Contrary to what was originally planned, it is not expected to enable Iran to export hydrocarbons to Europe.
A short-term respite?
Moreover, this mechanism is meant for small and medium-sized firms so that the volume of trade will be likely to remain limited. Even if it provides a shot in the arm for the Iranian economy, it will be quite inadequate and will not fundamentally modify the overall situation. Nor should it anger Washington, since it concerns commodities exempted from sanction. “The aim is not to defy Washington or to bypass Trump’s sanctions, but to keep alive an international agreement which the USA are alone in having denounced,” said an official French source.

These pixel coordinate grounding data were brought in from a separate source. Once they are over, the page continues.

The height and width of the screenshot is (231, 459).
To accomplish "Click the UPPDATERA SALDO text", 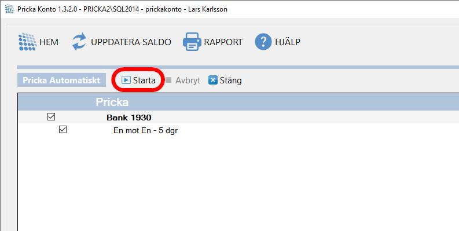I will pos(131,42).
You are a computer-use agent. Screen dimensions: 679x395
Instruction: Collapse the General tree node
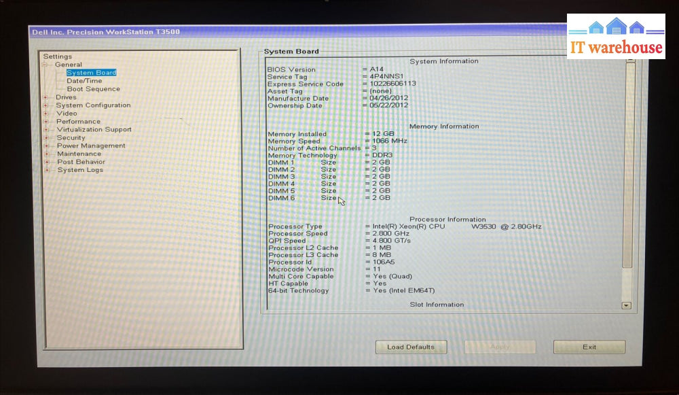click(x=45, y=65)
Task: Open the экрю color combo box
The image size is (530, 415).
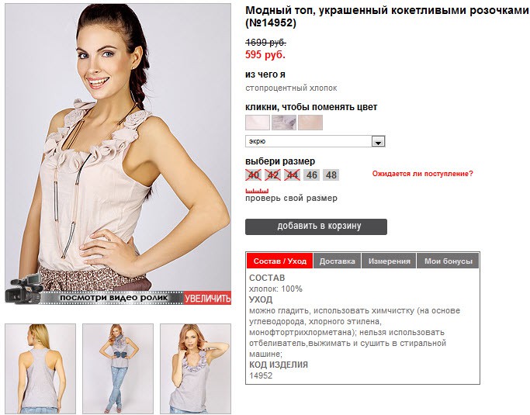Action: (x=315, y=141)
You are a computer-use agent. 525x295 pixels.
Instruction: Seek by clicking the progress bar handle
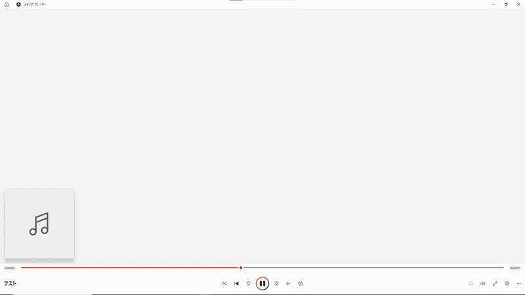click(x=241, y=267)
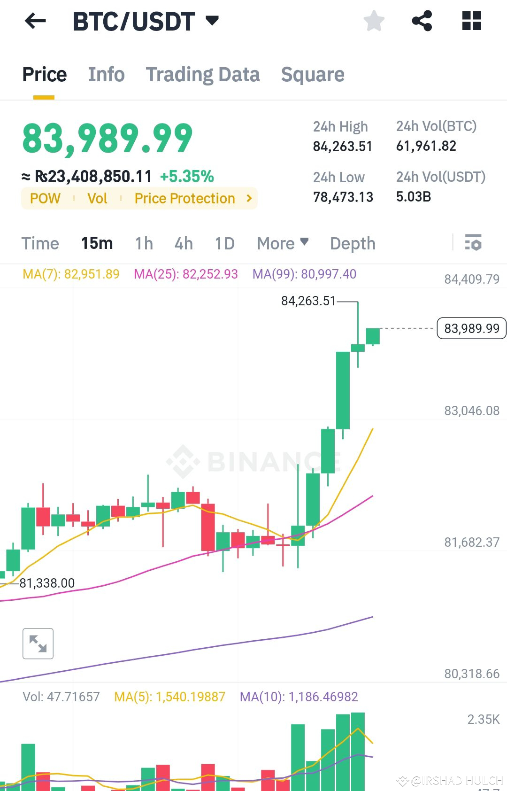Enable the 4h candle interval
Image resolution: width=507 pixels, height=791 pixels.
pos(183,243)
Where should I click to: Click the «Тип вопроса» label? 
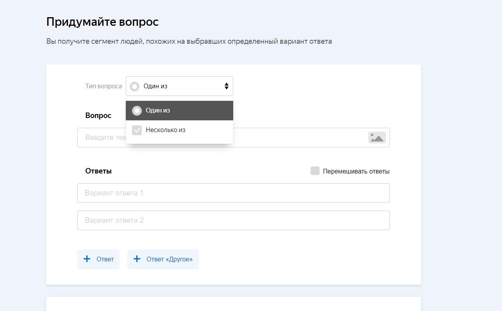pyautogui.click(x=104, y=86)
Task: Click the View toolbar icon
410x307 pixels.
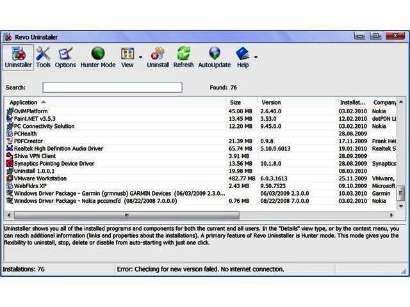Action: click(127, 56)
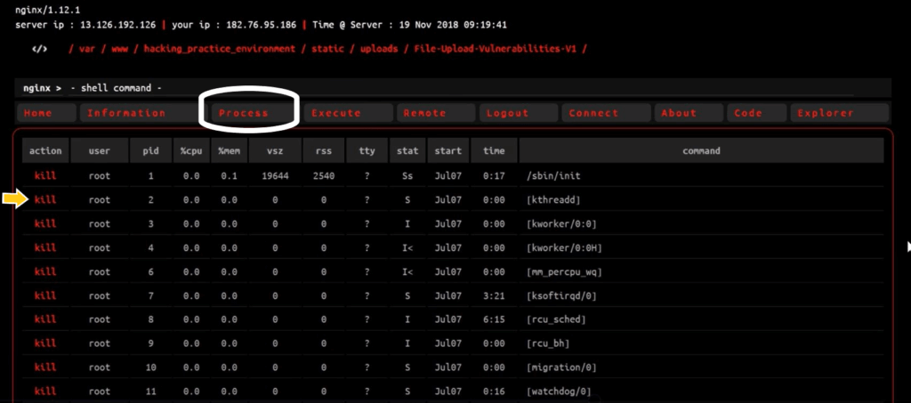Click the hacking_practice_environment path segment
Screen dimensions: 911x403
pyautogui.click(x=219, y=49)
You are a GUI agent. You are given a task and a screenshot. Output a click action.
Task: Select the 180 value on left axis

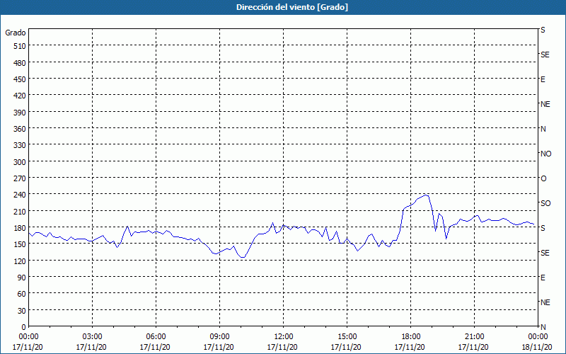tap(20, 228)
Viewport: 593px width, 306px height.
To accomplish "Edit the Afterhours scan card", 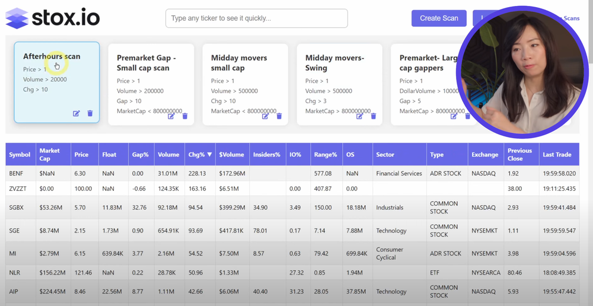I will click(76, 113).

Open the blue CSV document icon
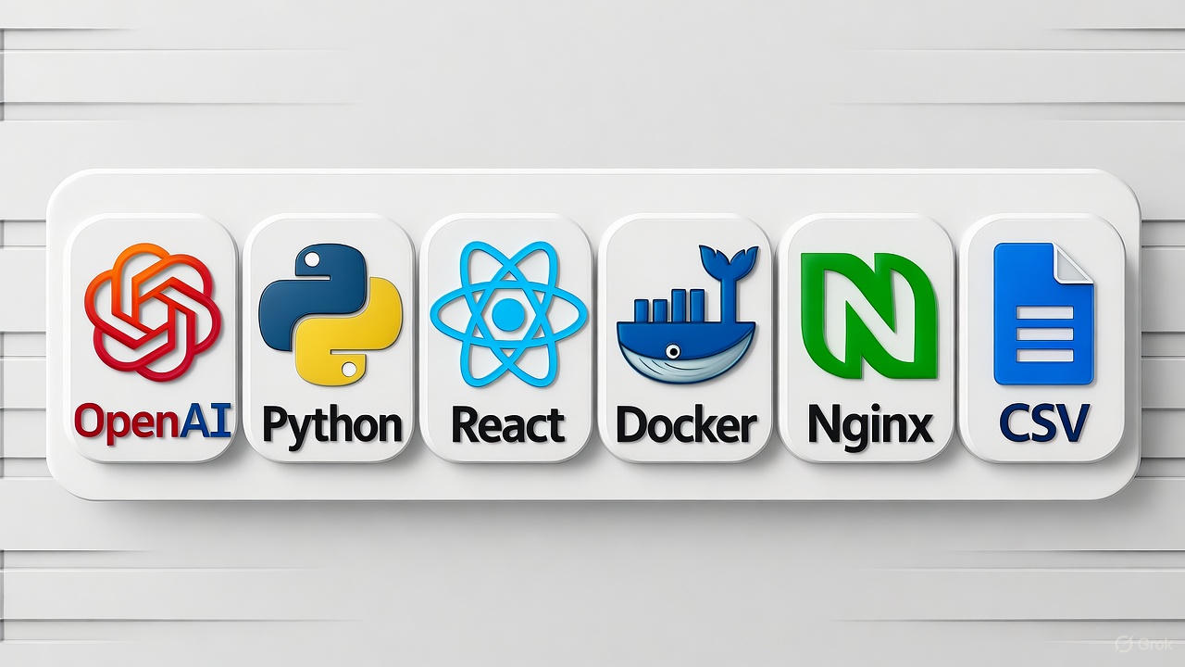(1043, 314)
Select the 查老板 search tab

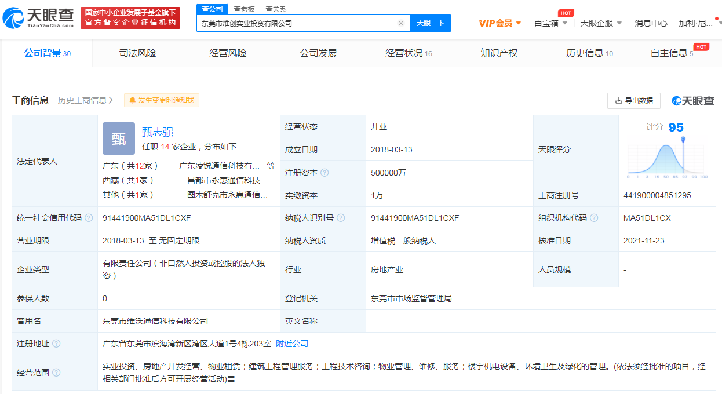(244, 9)
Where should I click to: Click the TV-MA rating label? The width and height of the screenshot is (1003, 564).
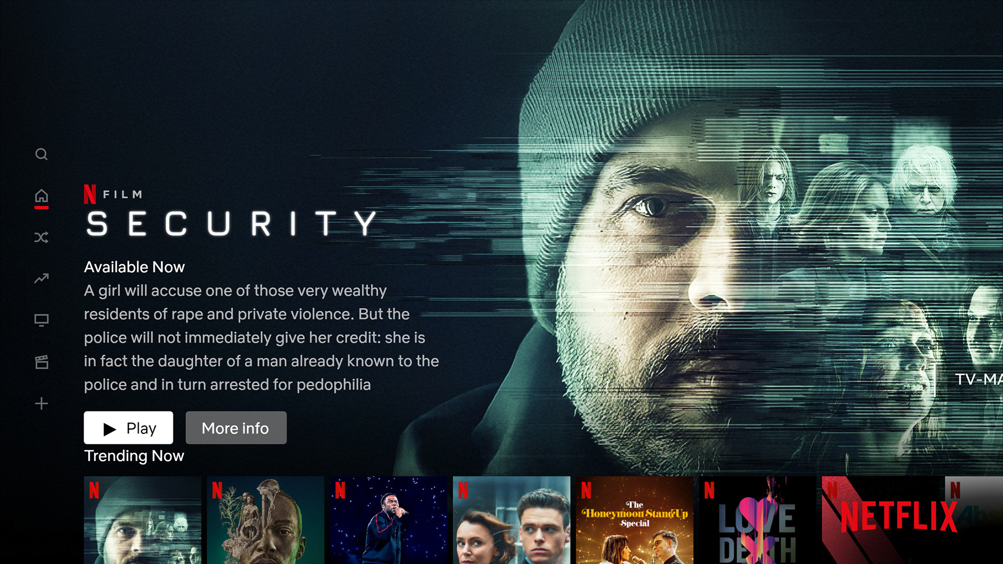[x=978, y=379]
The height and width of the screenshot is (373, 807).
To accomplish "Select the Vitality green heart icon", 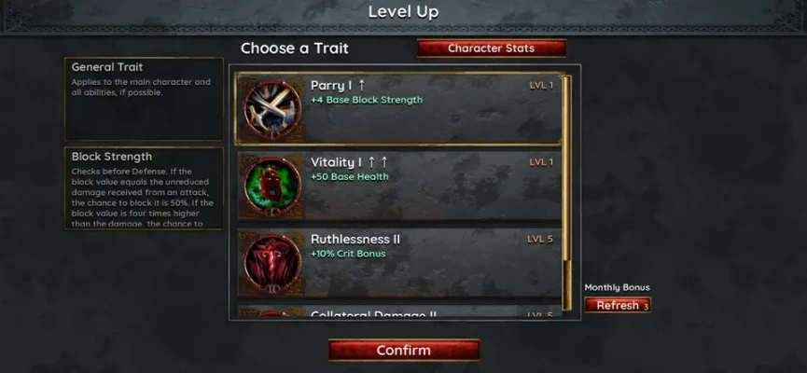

It is unlikely that Instex will appear convincing to big companies focused on the export trade and relying on the US market1. In its reaction, the Iranian government showed restraint. The vice-minister of Foreign Affairs interpreted it primarily as an effort by Europe to keep its word, considering that it was “the first step in fulfilling Europe’s commitments” and expressing the hope it would not be implemented “in part only”. And finally he stated that in the long run Instex was destined to cover “the commodities under sanction.” Iran does feel that this mini-mechanism was set up belatedly, as the Iranian ambassador to Russia, Mehdi Sanai, phrased it, while nonetheless describing it as a step towards dialogue and stability.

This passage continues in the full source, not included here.